Terpisah, pengamat politik Boy Sandi Karta Negara berharap, keretakan itu tak perlu terjadi jika masing-masing sadar dan sabar. Baginya, pasangan K1 dan K2 ini kan seperti pasangan suami-istri yang terlepas dari kawin sukarela atau kawin paksa. Mereka terikat dalam sumpah perkawinan yang sah.
“Sangat wajar jika dalam proses berumah tangga pasti ada saja persoalan yang muncul. Namun sebagai pasangan yang sudah dewasa (karena berani menikah), maka setiap persoalan yang muncul harus dihadapi secara dewasa. Tak perlu memusingkan orang tua. Mengganggu mertua, apalagi sampai harus koar-koar ke tetangga,” katanya.
Kembali ke soal relasi K1 dan K2, kata Boy, itu merupakan dinamika saja. Dalam pemahamannya, politik adalah seni merebut dan mempertahankan kekuasaan.
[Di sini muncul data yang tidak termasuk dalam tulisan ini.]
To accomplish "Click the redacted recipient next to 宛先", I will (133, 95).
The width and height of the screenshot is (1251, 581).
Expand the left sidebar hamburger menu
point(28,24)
Pasangan AR sudah berjuang untuk meraih itu. Maka, ketika sudah berkuasa, pasti akan muncul komposisi pembangian kewenangan yang sudah diatur dalam perundangan. Dan itu harusnya tak perlu ada persengketaan jika aturan jadi patokan.
“Bagi saya masih banyak hal urgen yang harusnya dipikirkan. Dirumuskan dan dilakukan oleh mereka. Daripada sekadar berselisih soal kewenangan tadi. PR Kuningan masih banyak yang harus diselesaikan. Dan hanya spirit kolaborasi yang paling memungkinkan untuk menuntaskan visi misi yang mereka janjikan kepada rakyat. Soal kompetisi, itu soal nanti. Ada ruangnya, ada waktunya. Saya melihat sejak zaman Pak Aang-Aan Suharso, Pasangan Arrohman, dinamika relasi Bupati-Wakil Bupati selalu terjadi. Tapi ruang fair untuk menyelesaikan disharmonisasi tadi dituntaskan di pilkada,” tegasnya.
Boy berharap kepada Acep-Edo untuk fokus dengan agenda-agenda pembangunan yang sudah direncanakan. Biarlah hingar-bingar keretakan itu jadi bumbu bagi perjalanan karir mereka. Hingga tiba saat yang paling tepat untuk memutuskan apakah perlu dilanjut berdampingan atau saling berhadapan pada saatnya di pilkada.